## Provided data
##########

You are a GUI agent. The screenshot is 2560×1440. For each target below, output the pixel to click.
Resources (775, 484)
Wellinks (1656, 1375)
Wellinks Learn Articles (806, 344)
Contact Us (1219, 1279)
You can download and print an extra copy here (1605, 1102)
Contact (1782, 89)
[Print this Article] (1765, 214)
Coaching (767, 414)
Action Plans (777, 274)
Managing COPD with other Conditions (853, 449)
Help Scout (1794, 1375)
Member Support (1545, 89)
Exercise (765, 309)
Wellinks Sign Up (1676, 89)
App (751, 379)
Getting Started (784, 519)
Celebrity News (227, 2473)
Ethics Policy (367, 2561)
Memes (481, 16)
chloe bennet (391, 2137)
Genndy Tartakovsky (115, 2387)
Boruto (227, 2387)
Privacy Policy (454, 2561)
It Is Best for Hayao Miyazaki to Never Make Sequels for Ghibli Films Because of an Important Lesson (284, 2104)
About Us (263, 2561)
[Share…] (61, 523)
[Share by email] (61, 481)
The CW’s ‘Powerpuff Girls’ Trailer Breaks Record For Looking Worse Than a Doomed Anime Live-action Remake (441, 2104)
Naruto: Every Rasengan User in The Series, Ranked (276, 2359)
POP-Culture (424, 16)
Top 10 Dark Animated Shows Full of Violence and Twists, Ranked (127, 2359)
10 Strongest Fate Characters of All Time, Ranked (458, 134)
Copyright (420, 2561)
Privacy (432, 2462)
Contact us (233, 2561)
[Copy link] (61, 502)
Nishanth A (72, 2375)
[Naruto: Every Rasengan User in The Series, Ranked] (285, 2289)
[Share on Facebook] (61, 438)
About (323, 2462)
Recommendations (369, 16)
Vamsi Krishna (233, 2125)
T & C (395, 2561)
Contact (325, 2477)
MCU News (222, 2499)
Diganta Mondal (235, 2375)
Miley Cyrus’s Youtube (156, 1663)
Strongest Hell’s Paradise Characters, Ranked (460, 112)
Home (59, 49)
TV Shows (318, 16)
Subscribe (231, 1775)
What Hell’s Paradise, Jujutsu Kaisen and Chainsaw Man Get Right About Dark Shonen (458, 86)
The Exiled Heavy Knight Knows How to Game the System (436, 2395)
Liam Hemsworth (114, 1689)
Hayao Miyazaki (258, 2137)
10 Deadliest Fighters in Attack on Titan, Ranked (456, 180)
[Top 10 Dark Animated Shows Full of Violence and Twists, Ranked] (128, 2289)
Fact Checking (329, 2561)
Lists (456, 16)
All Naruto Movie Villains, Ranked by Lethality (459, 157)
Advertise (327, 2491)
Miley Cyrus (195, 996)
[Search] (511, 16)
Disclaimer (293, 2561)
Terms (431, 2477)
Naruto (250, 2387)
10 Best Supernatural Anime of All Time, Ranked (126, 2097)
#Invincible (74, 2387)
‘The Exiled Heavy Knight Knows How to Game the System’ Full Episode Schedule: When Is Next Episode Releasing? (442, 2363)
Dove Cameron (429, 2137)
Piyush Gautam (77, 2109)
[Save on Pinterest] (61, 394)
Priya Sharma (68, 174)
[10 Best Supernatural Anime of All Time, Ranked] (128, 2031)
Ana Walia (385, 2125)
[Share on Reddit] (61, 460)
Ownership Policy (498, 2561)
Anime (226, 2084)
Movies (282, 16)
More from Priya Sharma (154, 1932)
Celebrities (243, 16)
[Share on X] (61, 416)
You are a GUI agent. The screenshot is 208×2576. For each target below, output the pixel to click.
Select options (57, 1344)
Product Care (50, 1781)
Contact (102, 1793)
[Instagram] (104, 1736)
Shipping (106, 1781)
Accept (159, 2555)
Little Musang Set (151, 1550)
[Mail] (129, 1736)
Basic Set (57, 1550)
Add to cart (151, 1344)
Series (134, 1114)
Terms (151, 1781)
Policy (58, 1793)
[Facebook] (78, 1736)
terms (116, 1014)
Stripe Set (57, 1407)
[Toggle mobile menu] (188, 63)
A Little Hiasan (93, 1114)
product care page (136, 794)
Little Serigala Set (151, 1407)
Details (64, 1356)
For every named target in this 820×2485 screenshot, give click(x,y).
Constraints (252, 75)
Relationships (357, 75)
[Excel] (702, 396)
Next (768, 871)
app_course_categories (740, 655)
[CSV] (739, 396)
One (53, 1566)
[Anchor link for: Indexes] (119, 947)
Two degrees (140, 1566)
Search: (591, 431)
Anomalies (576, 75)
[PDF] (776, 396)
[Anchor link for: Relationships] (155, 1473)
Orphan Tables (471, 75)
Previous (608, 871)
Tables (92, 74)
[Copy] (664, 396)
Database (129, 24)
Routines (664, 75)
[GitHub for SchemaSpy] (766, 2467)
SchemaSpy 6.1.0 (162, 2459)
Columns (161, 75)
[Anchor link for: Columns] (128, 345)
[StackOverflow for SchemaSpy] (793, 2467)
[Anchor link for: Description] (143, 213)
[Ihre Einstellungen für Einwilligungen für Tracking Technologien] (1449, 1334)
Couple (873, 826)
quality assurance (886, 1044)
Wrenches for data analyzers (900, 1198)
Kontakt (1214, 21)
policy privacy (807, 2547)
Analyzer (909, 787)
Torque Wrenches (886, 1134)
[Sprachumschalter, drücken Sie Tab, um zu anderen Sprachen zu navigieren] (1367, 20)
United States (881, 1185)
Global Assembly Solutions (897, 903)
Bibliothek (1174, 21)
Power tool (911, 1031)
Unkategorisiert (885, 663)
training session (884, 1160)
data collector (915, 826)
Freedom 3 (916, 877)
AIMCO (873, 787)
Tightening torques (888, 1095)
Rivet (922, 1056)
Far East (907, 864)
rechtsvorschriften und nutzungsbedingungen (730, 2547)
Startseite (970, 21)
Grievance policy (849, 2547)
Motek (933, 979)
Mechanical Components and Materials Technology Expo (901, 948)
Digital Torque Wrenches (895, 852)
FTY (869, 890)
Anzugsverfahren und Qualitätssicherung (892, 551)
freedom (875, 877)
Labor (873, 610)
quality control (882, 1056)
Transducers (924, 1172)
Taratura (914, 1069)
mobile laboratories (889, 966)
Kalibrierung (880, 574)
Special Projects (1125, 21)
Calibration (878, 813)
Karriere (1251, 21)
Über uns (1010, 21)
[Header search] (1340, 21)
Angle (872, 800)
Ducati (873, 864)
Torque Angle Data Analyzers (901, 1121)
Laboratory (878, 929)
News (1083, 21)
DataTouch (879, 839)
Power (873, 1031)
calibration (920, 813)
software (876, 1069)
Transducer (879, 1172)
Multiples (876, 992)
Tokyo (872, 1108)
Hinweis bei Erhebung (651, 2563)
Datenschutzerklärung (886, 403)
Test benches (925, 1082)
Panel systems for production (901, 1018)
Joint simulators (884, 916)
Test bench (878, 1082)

##########

## Exercise details
Write down only the closing run of lines: the one containing "Hinweis bei Erhebung (651, 2563)" and every line after it to the end of the entries, exactly.

## Solution to this exercise
Hinweis bei Erhebung (651, 2563)
Datenschutzerklärung (886, 403)
Test benches (925, 1082)
Panel systems for production (901, 1018)
Joint simulators (884, 916)
Test bench (878, 1082)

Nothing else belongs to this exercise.